Jardim das delícias
Mais do que um recurso paisagístico, a poda é, muitas vezes, necessária para que a planta possa crescer mais forte. Não se trata apenas de cortar galhos e ramos, mas de aliviar a planta de membros doentes ou que não dão mais frutos e folhas nem produzem seiva elaborada necessários para o seu desenvolvimento, mas que consomem energia, pois fazem parte das ramificações alimentadas pela planta.
Podada e mais leve, a planta pode gerar novos brotos, ramos mais fortes, folhas mais verdes, flores e frutos cujas sementes têm mais chance de germinar, e crescer, e verdejar, e florescer, e germinar...
Eu estou em poda. Calmamente tenho olhado para os meus ramos — os galhos que eu mesmo fiz crescer, estirei e desmembrei para alcançar outrem — e cuidadosamente separado os que de fato alcançam o sol dos que crescem inutilmente para a sombra. Não é o caso de uma poda sumária ou da egoísta tentativa de me transformar em um bonsai, fechado, confinado em meu vasinho. Trata-se de respeitar a força de minhas raízes e o alimento de meu solo. Trata-se, na realidade, de exercitar um amor maduro como um fruto, para mim e para os outros que terão mais espaço e liberdade para os seus próprios galhos. Podar é, essencialmente, amar: cuidar, escolher, cortar, fortalecer, estreitar.

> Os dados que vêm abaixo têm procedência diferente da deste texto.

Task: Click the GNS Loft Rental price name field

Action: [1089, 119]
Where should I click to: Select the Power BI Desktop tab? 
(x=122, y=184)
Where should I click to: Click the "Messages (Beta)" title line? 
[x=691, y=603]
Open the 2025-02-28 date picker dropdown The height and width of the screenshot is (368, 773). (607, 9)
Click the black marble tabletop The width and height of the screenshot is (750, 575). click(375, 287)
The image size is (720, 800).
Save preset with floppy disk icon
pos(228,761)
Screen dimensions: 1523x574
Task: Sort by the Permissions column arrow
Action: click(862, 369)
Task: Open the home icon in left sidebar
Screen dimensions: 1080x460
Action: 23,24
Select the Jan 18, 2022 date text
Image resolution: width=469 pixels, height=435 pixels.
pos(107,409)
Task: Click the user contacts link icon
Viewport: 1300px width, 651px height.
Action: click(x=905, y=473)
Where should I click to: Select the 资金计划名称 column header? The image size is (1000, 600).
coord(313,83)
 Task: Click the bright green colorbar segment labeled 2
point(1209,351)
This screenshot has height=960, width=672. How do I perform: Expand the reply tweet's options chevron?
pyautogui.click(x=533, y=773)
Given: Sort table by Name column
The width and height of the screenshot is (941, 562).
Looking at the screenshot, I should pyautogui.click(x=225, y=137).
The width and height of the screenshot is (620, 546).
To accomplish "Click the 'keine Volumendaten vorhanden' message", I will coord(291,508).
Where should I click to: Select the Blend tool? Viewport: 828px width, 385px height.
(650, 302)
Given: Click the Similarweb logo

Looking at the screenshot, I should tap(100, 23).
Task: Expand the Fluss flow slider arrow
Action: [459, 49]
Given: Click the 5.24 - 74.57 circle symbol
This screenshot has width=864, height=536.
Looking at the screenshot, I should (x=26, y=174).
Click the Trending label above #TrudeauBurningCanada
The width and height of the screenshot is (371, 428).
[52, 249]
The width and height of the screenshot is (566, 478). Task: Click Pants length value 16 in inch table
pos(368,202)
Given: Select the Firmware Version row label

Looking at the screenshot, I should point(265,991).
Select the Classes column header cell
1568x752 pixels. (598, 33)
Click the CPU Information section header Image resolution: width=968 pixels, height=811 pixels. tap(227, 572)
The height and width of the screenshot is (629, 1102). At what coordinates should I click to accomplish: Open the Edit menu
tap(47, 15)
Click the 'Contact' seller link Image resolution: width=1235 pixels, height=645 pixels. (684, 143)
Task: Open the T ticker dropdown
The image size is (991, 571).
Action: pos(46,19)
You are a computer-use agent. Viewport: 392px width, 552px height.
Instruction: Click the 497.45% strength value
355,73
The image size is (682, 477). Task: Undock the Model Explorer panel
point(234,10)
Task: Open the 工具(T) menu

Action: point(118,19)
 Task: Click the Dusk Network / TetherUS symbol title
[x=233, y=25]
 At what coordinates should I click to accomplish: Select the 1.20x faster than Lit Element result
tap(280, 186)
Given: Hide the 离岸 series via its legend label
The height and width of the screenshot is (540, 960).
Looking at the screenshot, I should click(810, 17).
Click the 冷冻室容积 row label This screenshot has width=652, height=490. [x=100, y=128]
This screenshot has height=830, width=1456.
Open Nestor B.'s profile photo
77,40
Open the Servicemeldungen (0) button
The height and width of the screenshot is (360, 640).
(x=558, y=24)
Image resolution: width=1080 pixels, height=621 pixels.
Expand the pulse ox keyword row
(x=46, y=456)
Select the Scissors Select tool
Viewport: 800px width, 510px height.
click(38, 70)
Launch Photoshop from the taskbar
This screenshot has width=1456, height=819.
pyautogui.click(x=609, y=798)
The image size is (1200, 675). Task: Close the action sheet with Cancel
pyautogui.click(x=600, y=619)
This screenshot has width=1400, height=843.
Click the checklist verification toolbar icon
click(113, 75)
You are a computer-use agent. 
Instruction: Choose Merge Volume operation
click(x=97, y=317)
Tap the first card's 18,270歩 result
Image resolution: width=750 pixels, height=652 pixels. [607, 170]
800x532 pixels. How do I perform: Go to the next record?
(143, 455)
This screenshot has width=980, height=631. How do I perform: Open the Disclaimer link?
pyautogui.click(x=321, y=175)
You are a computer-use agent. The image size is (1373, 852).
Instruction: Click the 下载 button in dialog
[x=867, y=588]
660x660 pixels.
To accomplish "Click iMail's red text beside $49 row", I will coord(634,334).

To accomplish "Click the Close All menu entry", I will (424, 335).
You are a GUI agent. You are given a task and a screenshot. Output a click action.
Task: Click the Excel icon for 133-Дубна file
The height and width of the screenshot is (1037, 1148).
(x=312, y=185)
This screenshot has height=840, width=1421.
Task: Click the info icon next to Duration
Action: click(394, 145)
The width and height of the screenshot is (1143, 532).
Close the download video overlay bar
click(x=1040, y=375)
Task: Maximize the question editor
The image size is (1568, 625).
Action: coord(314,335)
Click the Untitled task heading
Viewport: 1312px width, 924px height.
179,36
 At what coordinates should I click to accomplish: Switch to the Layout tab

Dos ramos extirpados, faço mudas e as dou para quem quiser levar. Que elas cresçam fortes e belas, frutos de um esforço meu outrora depositado. Ou não. O meu jardim não tem cercas, telas ou arame farpado. Qualquer semente ou broto pode, de bom grado, germinar e dar ramos e flores — que serão, como sempre foram, bem cuidadas e extremamente amadas. Mas há a poda, pelo mesmo motivo que há o jardim, porque há em mim muito sol, assim como a noite. E há momentos em que o jardim precisa de cuidado extra, de ser visitado, lembrado, admirado, polinizado. E nessas horas, quem aqui plantou a semente, orgulhou-se do broto, colheu do fruto ou se alegrou da flor deve cuidar, pois o fruto acaba e a semente só germina se plantada, murcha a flor.
Um jardim deve ser uma alegre demonstração de vida: dinâmico, repleto de cores, cheiros, sons e, sim, amores. O triunfo, sobre a aridez entrópica, da estreita flor.